→ **Problem to work on**
Look through the entries that follow and count the lines with the word "tree". The reply is that number alone.

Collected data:
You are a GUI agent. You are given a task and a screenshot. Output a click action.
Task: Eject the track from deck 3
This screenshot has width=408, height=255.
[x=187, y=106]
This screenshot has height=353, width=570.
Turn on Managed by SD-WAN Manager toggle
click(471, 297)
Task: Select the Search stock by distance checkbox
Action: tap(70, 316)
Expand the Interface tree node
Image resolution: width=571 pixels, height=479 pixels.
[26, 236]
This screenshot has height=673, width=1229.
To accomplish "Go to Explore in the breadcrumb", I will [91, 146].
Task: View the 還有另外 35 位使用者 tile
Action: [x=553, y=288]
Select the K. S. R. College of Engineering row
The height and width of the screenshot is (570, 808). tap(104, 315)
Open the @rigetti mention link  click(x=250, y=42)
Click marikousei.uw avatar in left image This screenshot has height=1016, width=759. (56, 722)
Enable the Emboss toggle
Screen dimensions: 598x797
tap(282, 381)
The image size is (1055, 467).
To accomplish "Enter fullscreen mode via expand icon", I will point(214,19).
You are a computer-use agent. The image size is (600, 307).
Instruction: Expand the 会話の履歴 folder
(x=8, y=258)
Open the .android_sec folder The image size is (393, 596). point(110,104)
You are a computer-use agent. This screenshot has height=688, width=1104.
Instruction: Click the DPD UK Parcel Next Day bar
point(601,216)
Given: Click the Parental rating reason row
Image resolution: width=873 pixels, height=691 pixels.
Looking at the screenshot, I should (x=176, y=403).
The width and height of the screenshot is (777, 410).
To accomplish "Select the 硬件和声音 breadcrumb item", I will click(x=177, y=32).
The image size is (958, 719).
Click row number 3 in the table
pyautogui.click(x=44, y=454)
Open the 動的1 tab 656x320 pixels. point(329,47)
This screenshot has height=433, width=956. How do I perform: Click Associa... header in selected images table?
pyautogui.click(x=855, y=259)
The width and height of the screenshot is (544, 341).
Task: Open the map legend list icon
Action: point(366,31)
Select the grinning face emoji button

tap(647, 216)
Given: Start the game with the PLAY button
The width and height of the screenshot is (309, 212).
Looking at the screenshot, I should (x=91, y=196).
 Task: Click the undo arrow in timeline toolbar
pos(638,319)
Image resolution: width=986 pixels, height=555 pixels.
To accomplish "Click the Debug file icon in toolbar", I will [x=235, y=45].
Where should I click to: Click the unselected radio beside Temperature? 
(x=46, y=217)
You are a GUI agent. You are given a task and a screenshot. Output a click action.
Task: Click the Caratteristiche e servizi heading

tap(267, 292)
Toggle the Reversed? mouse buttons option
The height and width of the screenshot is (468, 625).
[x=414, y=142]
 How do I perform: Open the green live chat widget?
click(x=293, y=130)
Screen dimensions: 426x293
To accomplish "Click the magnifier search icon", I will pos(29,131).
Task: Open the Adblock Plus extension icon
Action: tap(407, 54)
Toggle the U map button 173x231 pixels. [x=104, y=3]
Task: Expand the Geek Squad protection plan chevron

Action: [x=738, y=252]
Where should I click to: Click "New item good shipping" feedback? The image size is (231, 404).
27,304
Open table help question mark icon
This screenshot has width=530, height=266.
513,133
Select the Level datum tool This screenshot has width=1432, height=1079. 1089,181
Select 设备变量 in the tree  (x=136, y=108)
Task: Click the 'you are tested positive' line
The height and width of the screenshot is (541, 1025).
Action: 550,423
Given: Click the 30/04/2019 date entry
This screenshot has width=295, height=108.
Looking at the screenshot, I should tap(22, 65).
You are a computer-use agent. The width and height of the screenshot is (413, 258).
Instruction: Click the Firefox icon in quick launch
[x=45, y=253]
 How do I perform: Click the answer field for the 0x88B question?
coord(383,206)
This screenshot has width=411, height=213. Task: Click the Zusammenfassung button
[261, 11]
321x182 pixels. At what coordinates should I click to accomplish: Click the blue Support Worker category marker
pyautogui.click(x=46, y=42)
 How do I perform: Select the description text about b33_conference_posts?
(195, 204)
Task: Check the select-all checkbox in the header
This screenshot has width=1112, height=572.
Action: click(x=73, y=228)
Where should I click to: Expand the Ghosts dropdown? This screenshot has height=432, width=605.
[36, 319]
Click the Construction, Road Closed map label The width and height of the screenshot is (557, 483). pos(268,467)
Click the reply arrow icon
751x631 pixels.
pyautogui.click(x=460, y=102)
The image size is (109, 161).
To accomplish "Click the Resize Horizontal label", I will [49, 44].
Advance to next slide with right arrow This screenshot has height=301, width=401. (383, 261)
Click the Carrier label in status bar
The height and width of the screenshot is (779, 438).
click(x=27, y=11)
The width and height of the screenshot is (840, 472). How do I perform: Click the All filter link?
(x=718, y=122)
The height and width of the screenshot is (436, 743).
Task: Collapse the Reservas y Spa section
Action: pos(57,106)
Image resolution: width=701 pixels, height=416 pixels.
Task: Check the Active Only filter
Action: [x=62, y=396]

→ **Output**
2